This week I am attending an excellent training course on Linux System
Administration at Oracles offices in Moorgate, near London. The course
is given by
Harald van Breederode,
an excellent trainer
who manages to combine deep technical, real-life expertise with a rare
ability to explain complex things in simple terms with a sense of
humour.
As is traditional, each attendee was asked to give a precis of his/her
job role, star sign, experience with Oracle, most embarrassing
professional moment, any exposure to Unix (Linux), favourite band and
expectations for the course.
Although I have used various flavours of Unix since embarking on a
degree in Computer Science at Warwick University in 1981 and then
working for a variety of software houses, my first experience of Linux
didn't come until December 1999.
At that time, I was working at Sequent and had ported a lot of GNU
software utilities and tools to Dynix/ptx so I had an interest in GNU
software. In the midst of the dot com boom, I had responded to a job
posting on Usenet and subsequently been interviewed for a Oracle
developer role at a small UK Internet company. The embryonic company had
less than 10 employees and provided marketing reports, segmentation and
campaign management based on click-stream analysis.

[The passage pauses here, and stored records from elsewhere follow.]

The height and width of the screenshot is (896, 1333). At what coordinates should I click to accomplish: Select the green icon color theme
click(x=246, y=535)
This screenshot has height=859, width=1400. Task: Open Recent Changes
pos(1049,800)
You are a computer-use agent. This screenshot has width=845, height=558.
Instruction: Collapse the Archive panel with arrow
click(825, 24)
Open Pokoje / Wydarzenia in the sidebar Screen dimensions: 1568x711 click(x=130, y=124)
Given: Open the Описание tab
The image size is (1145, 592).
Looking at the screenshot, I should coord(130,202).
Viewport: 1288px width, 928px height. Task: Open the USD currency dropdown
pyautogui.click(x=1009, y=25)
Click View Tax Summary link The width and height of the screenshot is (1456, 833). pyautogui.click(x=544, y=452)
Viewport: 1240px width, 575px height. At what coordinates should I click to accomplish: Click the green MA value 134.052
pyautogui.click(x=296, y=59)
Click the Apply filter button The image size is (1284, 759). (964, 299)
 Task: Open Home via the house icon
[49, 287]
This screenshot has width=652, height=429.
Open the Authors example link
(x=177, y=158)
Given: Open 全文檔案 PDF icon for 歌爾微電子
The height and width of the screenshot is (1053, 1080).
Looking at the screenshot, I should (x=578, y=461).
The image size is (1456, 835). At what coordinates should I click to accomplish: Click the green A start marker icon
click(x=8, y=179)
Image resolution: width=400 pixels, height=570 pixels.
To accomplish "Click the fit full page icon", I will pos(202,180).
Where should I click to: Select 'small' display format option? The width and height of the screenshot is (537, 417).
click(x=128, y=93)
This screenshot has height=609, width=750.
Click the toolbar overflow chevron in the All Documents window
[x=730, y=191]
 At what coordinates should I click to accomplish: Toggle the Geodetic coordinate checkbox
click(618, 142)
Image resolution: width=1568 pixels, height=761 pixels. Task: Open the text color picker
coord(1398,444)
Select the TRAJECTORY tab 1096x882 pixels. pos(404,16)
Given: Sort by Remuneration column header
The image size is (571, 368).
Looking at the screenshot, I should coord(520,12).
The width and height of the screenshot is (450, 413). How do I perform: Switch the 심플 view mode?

If successful, my first task would be to migrate 15 production Oracle
databases from Oracle 8.0.5 on Windows NT to Oracle 8.1.6 on Linux.
After the interview, I figured it might be prudent to actually
familiarise myself with Linux and how to install and configure Oracle on
this platform.
Back then, our house possessed a single desktop computer running Windows
95 so the first step was to obtain a copy of the Linux operating system.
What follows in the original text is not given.